Qualitative data is hot!
How do I know? Because every week I talk to dozens of research and insights professionals while teaching Research Rockstar courses. And the topic has been coming up far more often than usual over the past few months. To be more precise, I’m seeing it being raised by two primary categories of people:
- Professionals who are more from the quantitative side of market research, but they’re eager to expand into the qualitative area because of all the cool, new tools available.
- Professionals who have traditionally done focus groups or in-depth interviews, and now are seeking to expand their toolkit.
Now before I go too far, let me just set the record straight: I am not making this a “quantitative versus qualitative market research” debate. Both have value, and the lines between the two are increasingly blurry. All I am saying is that qualitative market research methods are hot, and for good reason: new online qualitative market research tools are making research more scalable, viable and cost-effective than ever.

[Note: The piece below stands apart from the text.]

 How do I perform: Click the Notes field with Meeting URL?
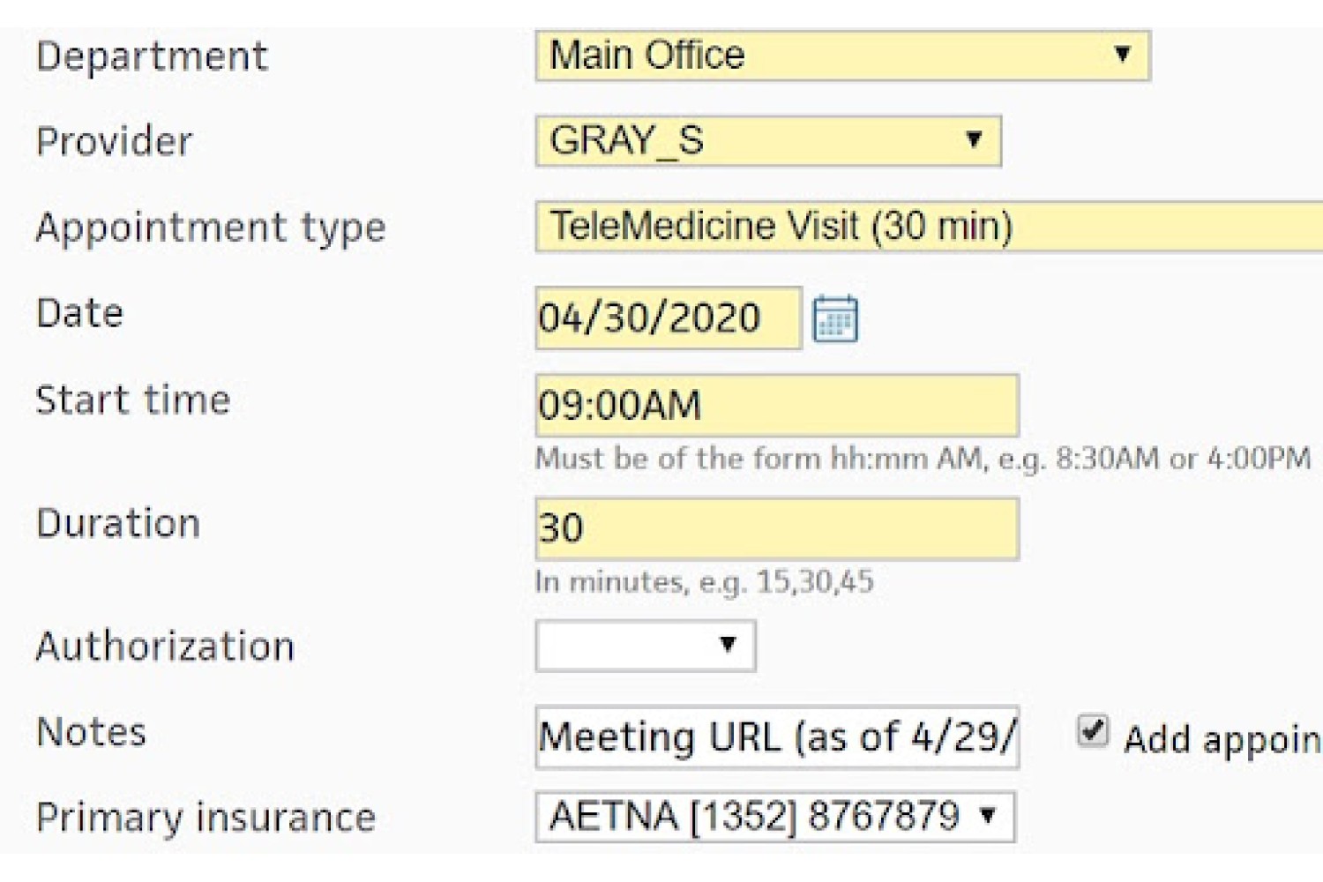[x=776, y=736]

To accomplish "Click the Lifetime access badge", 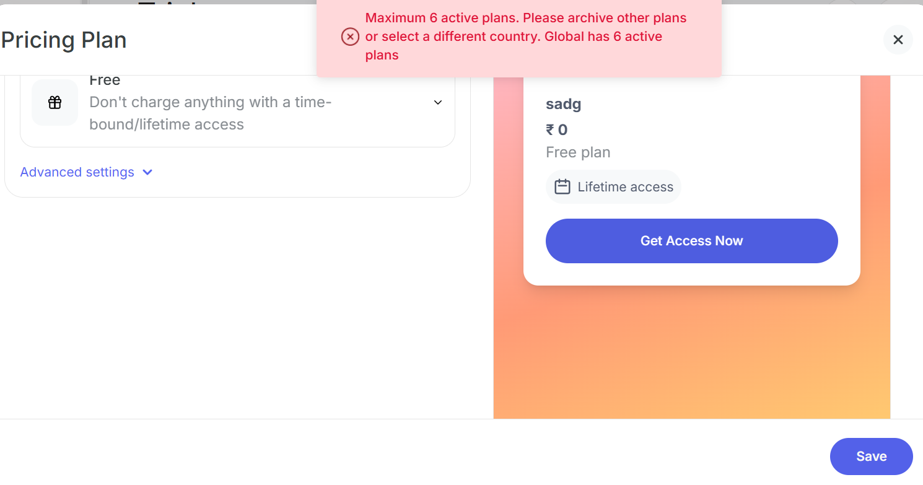I will (613, 187).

Here is a hypothetical example of how online qualitative market research really shines.
Imagine you have a client that’s getting into the headphone space, and they want to do needs discovery. They want a fresh look to identify unmet needs and sources of pain. Let’s imagine this client is primarily interested in young adults and that they’re interested in a mix of English and Spanish speaking participants. Your hypothetical client has a small budget and they need to move fast—a common, brutal reality.
So, we’re talking about doing qualitative research. What method might come to mind here? Hmmm…needs discovery, headphones, young adults, two languages. Well, you could be tempted to do focus groups but with the budget and time constraints, that’s going to be tight. IDIs? You would need to do a lot and the recruiting will be tough (trying to get young adults to do phone interviews).
This example might be a case for what we now call mobile ethnography (or some people call it self-ethnography). Getting young adults to participate in a mobile app-based research event is a really attractive option for them (as opposed to asking them to come to a focus group facility or do a telephone interview). Better yet: you can do the needs discovery and capture in-the-moment videos and images of people using their headphones, whether in school, on the go, commuting, etc. So, again, the traditional qualitative methods apply, but the new online methods may be a better fit.
One note of caution, which applies to using any new tool: always date before marriage. So, do a pilot before you make any commitments to any specific methodology or platform.
If you enjoy this topic, please check out the full video conversation on YouTube, and please do subscribe and like it. If you prefer to catch the podcast version on iTunes, click here. And if you have any questions or comments, please post them here or contact me at KKorostoff@ResearchRockstar.com.
Course News: Want to learn more about online qualitative research? We do have a class coming up in January. It meets January 4th, 11th, 8th and 25th from 1pm to 2.30pm Eastern, and if you join the class, you will learn about different online qualitative market research options, see examples of output and learn best practices for planning these projects so that you can set expectations with your clients and mitigate known risks. Taught by the amazing Karen Lynch, you can sign up here.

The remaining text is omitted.